PROTECTION CONTRE LES CLAUSES ABUSIVES DANS LE CODE CIVIL ET EN DROIT COMMUN

SANCTION DIRECTE DES DÉSÉQUILIBRES SIGNIFICATIFS - DROIT POSTÉRIEUR À L’ORDONNANCE DU 10 FÉVRIER 2016 - LOI DE RATIFICATION DU 20 AVRIL 2018 : ARTICLE 1171 DU CODE CIVIL

PRÉSENTATION GÉNÉRALE

Auteur : Xavier HENRY (tous droits réservés © 2022)

 

Loi d’habilitation. Est conforme à la Constitution l’art. 8 de la Loi relative à la modernisation et à la simplification du droit et des procédures dans les domaines de la justice et des affaires intérieures, aux termes duquel « le Gouvernement est autorisé à prendre par voie d’ordonnance les mesures relevant du domaine de la loi nécessaires pour modifier la structure et le contenu du livre III du code civil, afin de moderniser, de simplifier, d’améliorer la lisibilité, de renforcer l’accessibilité du droit commun des contrats, du régime des obligations et du droit de la preuve, de garantir la sécurité juridique et l’efficacité de la norme et, à cette fin : […] 2° « 2° Simplifier les règles applicables aux conditions de validité du contrat, qui comprennent celles relatives au consentement, à la capacité, à la représentation et au contenu du contrat, en consacrant en particulier le devoir d’information et la notion de clause abusive et en introduisant des dispositions permettant de sanctionner le comportement d’une partie qui abuse de la situation de faiblesse de l’autre » ; l’habilitation conférée par les dispositions précitées à réformer par ordonnance le droit commun des contrats, le régime des obligations et le droit de la preuve est précisément définie dans son domaine et dans ses finalités ; que, par suite, cette habilitation ne méconnaît pas les exigences qui résultent de l’article 38 de la Constitution. C. constit., 12 février 2015 : décision n° 2015-710 DC ; Cerclab n° 5119.

Introduction des clauses abusives dans le Code civil : projet de réforme. Le projet de réforme officiellement présenté contenait un art. 1169 rédigé comme suit : « une clause qui crée un déséquilibre significatif entre les droits et les obligations des parties au contrat peut être supprimée par le juge à la demande du contractant au détriment de laquelle elle est stipulée. [alinéa 1] L’appréciation du déséquilibre significatif ne porte ni sur la définition de l’objet du contrat ni sur l’adéquation du prix à la prestation. [alinéa 2] »
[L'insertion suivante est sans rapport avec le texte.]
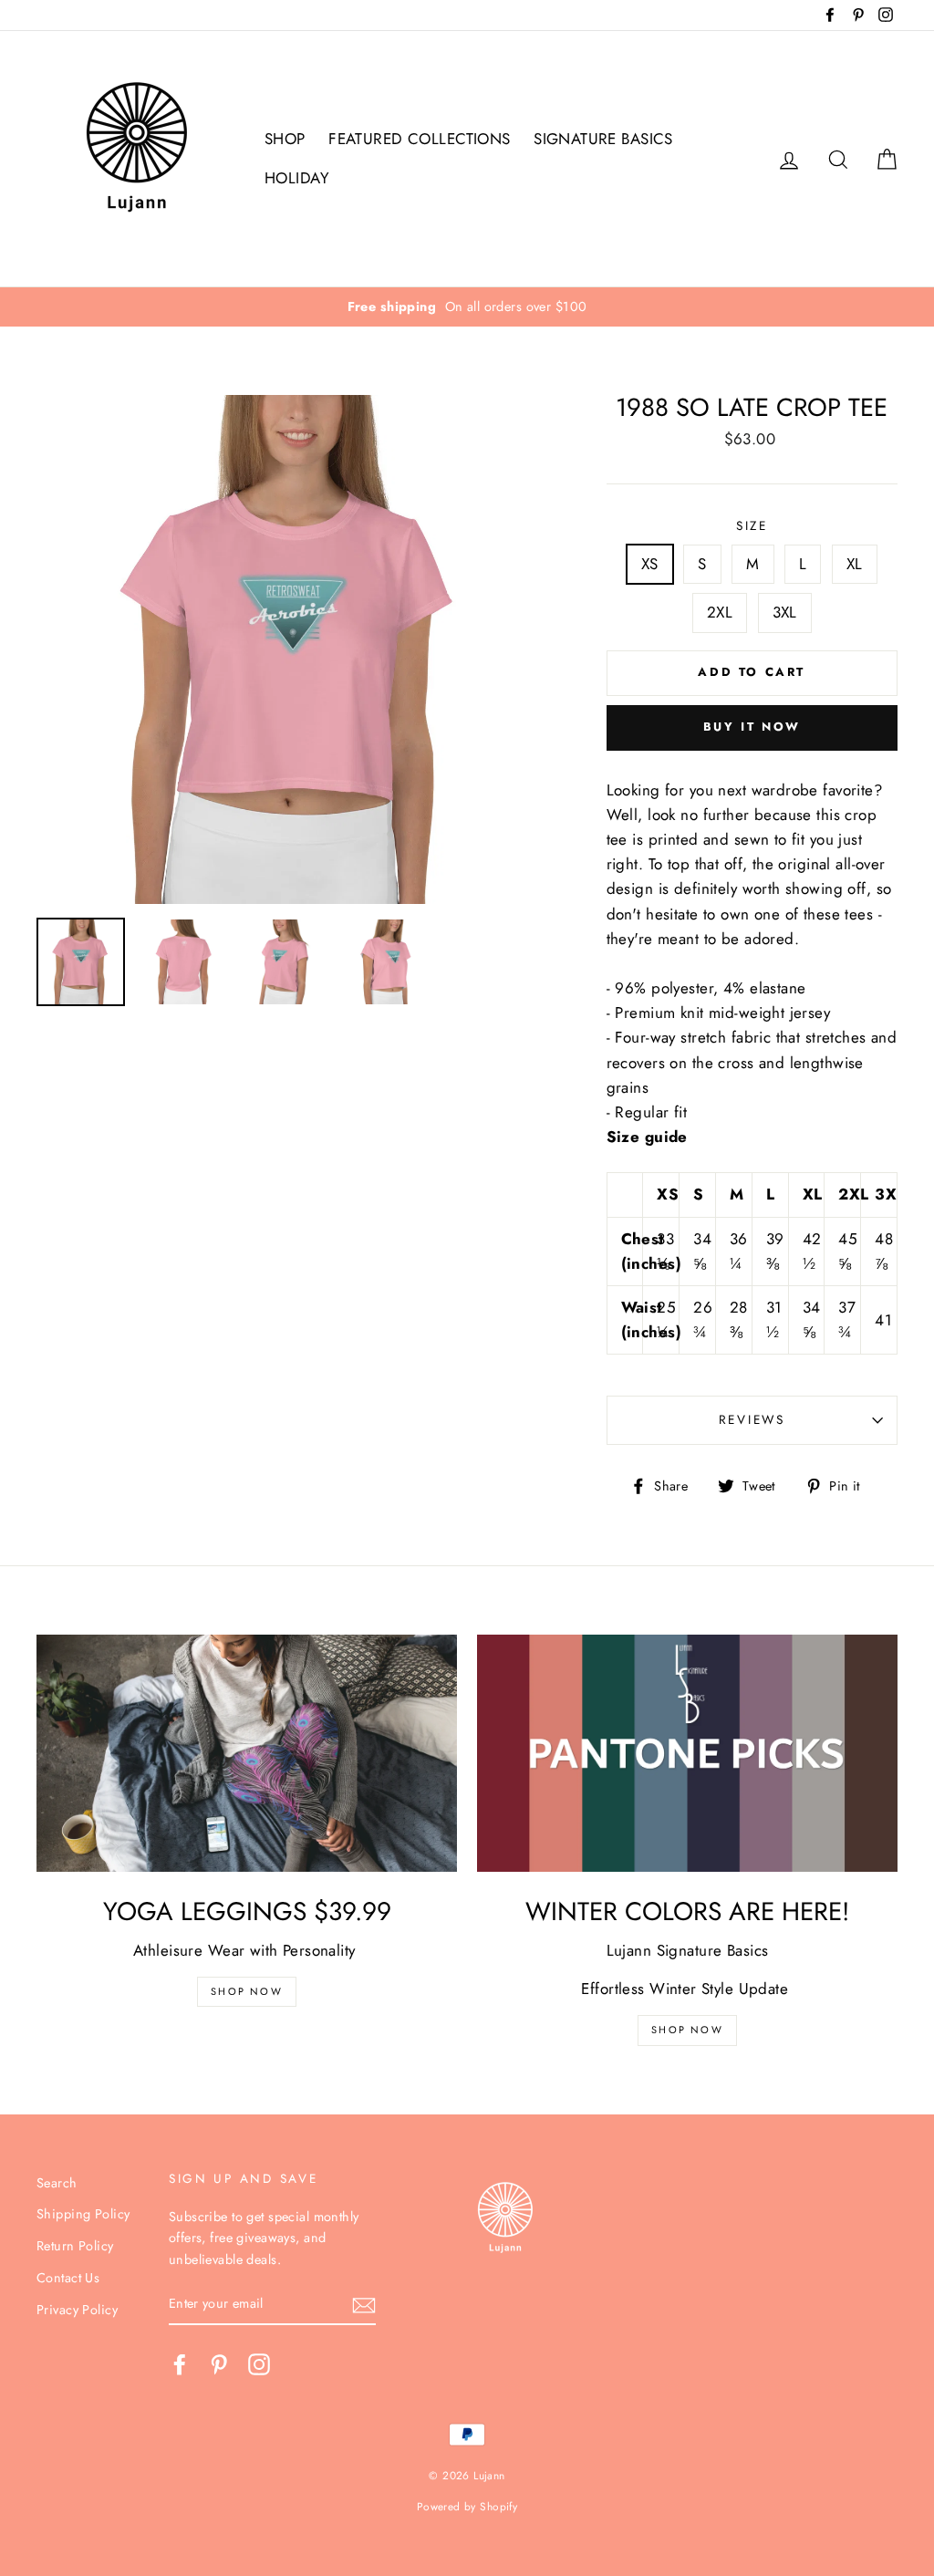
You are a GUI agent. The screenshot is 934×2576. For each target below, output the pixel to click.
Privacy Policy (77, 2310)
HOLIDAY (297, 178)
A. ORDONNANCE DU 10 FÉVRIER 2016

Introduction des clauses abusives dans le Code civil. Finalement, l’ordonnance n° 2016-131 du 10 février 2016 a, en dépit des oppositions d’une partie de la doctrine, mais en prenant partiellement en compte celles-ci, choisi d’introduire pour la première fois la sanction des clauses abusives en droit commun dans le nouvel art. 1171 C. civ. qui dispose : « Dans un contrat d'adhésion, toute clause qui crée un déséquilibre significatif entre les droits et obligations des parties au contrat est réputée non écrite. [alinéa 1] L'appréciation du déséquilibre significatif ne porte ni sur l'objet principal du contrat ni sur l'adéquation du prix à la prestation. [alinéa 2] ».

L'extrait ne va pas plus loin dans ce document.